The context of CCAFS has several characteristics. First, the programme operates at multiple temporal scales. At shorter time scales, CCAFS is involved with promising innovations in climate risk management, as understanding how farmers are currently dealing with climate variability makes a critical contribution to thinking about actions aimed at enhancing their resilience to a different climate in the future. Over longer time scales, climate change during the coming decades is likely to significantly affect agricultural systems, and CCAFS carries out a range of activities aimed at understanding how farming households can best adapt their systems in the future (see, for example, work on ‘Farms of the Future’ ,

Second, the programme operates at multiple spatial and institutional scales. It is designed to evaluate impact and alternative options in relation to three key indicators or outcomes: improved food security, improved rural livelihoods, and improved environmental health. CCAFS is thus meant to be a provider of intelligent reasoning concerning the many technical, informational, and policy-related options (and their synergies and trade-offs) that can be implemented, tested and scaled up to result in substantial development outcomes. The challenges posed by climate change and agriculture have to be addressed at several levels [6]. Top-down approaches may take too little account of the local situation; bottom-up approaches may miss out on the benefits arising from collective action at higher levels, and may be essentially impossible (due to cost, time, over-contextualisation) to scale up and out. Actions at one scale may have different and contradictory effects at another: for example, social welfare outcomes of particular interventions being at odds with private producer outcomes. Again, drivers operating at and across higher geographical and institutional levels will shape the feasibility of new strategies and technologies - so, for instance, global and regional markets help to define the space of possibilities for innovation and change in food systems at lower levels. A cross-scale perspective is unavoidable, and CCAFS works at levels from the household to the globe.

Third, the programme operates across wide geographical areas.
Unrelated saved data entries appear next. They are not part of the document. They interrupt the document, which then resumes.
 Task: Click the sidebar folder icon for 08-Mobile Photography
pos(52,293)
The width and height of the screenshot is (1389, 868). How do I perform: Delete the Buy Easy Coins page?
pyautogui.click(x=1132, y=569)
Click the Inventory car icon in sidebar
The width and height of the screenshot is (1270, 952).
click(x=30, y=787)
Work with local communities on the ground is undertaken in ‘sites’ of a few hundred square kilometres, within multiple sites within a region, and in three regions of the tropics and subtropics: South Asia, East Africa, and West Africa [7]. Mini-atlases of the 15 core CCAFS sites, showing their location and some key agro-climatic characteristics, are available at CCAFS has recently expanded its regional portfolio to include South-East Asia and Latin America, but baselines have not been done in these regions yet. From a climate change perspective, all regions are expected to warm; future rainfall trends are subject to considerable uncertainty, and changes in climatology in many places are not likely to be detectable for several years [8].

Within this context, CCAFS undertakes a wide range of activities. Some of these are designed to facilitate the shift towards climate-smart agricultural practices over time and space. Smallholders and others will need to change their behaviour, to make new investments and learn and try new ways of doing things, for example. CCAFS is also trying to stimulate longer-term planning, such as finding and buying improved seeds, seedlings, or livestock, or putting significant labour into soil or water management techniques, for example. Some of these interventions occur at an individual scale (such as planting drought-tolerant maize), and many require collective action (such as digging a well or water pond), which requires more attention to institutional issues. CCAFS analyses aim to be gender disaggregated and socially differentiated wherever feasible and appropriate.

Theory of Change

Establishing causal linkages between interventions and development impacts is challenging. This is particularly true within agricultural research for development, where activities are often designed as part of a portfolio of interventions and where other causal events and conditions also contribute towards an impact. Different approaches exist to demonstrate causality, including regularity, counterfactual, comparative and generative frameworks (see [9] for a review). While the first two focus on attribution of a specific impact to an intervention, the last two address questions as to whether and how interventions have made a difference [10].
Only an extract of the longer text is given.